Molecular design of crown ethers. Part 9. Complexation thermodynamics of 1,4,7,10,13-pentaoxacyclohexadecane (16-crown-5) and its lariat derivative in methanol–water: solvent effect upon lariat complexation

Abstract

Calorimetric titrations have been performed in 60–100% methanol at 25 °C in order to obtain the complex stability constants (K_s) and the thermodynamic parameters for the stoichiometric 1 : 1 complexation of some alkali (Na⁺ and K⁺) and heavy metal (Ag⁺ and Tl⁺) ions with less symmetrical crown ethers, 1,4,7,10,13-pentaoxacyclohexadecane (16-crown-5)(1) and 15,15-dimethyl-16-crown-5 (2), and the lariat ether, 15-(2,5-dioxahexyl)-15-methyl-16-crown-5 (3).

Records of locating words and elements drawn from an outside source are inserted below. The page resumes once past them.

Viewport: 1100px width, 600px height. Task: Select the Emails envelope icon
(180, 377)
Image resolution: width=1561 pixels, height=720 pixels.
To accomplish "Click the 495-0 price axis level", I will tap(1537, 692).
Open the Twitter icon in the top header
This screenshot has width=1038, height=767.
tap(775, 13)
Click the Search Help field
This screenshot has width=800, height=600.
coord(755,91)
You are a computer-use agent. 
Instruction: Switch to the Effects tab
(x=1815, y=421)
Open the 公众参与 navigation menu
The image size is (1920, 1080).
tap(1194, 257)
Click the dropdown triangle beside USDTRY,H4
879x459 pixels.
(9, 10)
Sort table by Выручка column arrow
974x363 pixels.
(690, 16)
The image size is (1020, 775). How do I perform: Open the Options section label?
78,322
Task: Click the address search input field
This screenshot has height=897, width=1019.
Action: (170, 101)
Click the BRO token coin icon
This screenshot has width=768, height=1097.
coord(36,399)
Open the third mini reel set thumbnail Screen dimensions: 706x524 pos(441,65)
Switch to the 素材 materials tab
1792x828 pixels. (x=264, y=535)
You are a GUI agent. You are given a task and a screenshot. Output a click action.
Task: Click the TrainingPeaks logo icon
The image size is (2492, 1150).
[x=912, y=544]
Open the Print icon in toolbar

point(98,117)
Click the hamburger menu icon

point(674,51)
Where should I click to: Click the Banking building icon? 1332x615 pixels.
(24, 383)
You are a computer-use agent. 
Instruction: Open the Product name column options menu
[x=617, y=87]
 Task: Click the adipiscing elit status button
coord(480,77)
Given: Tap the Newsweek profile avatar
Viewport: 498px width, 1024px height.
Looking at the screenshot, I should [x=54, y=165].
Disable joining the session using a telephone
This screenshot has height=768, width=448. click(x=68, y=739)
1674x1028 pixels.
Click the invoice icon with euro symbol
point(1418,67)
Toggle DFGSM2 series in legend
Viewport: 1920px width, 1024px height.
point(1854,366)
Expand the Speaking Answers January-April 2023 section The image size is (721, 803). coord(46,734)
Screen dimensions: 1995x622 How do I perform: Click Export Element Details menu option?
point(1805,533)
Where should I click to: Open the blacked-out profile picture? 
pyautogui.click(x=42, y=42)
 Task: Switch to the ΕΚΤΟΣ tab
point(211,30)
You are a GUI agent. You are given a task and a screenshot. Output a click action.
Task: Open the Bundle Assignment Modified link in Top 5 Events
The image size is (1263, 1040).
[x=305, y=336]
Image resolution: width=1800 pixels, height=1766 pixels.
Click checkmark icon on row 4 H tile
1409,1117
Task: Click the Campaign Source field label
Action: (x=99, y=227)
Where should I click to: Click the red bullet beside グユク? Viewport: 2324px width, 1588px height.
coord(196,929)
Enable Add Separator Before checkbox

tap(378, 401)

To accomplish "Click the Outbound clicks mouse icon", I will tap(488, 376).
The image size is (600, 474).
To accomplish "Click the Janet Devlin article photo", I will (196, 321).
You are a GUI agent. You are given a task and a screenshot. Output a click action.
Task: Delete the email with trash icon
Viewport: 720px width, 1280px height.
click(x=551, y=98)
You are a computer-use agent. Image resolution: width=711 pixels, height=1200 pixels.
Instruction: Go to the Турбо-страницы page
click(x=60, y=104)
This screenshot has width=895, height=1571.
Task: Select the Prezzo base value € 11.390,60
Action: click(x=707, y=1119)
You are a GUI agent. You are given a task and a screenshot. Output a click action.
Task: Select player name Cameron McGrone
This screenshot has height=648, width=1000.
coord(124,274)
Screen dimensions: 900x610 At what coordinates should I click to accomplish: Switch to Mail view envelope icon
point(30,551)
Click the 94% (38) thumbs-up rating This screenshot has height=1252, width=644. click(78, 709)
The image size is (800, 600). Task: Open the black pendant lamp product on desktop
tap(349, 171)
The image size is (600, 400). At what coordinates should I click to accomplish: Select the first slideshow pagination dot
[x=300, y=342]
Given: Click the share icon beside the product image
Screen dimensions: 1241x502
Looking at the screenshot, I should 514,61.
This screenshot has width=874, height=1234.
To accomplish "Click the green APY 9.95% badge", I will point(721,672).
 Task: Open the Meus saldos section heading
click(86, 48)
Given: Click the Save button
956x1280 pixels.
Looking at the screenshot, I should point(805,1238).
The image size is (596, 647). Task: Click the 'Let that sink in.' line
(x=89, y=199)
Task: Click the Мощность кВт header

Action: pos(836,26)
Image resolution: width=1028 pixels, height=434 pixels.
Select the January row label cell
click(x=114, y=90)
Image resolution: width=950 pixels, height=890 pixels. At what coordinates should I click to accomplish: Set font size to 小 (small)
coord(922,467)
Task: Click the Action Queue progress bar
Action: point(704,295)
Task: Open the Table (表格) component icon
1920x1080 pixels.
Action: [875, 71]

The thermodynamic quantities clearly indicate that the complex stability sequence is essentially entropy governed, although the complex formation itself is evidently enthalpy driven. The lower complex stabilities for 2 are attributed to the reduced enthalpic gains caused by the steric hindrance between the methyl substituents and the cation. This steric hindrance, however, helps to lock the ring conformation such that complexation can occur, as indicated by the less negative entropic changes for 2. The lariat effect is shown to be sensitive to solvent composition; the complex stability sequence for Na⁺ is 3 > 1 > 2 in 60–80% methanol but 1 > 3 > 2 in 100% methanol. Thermodynamically, the partial inversion of the stability sequence is attributed to the smaller entropic gain arising from the less effective desolvation by the lariat side arm in 100% methanol.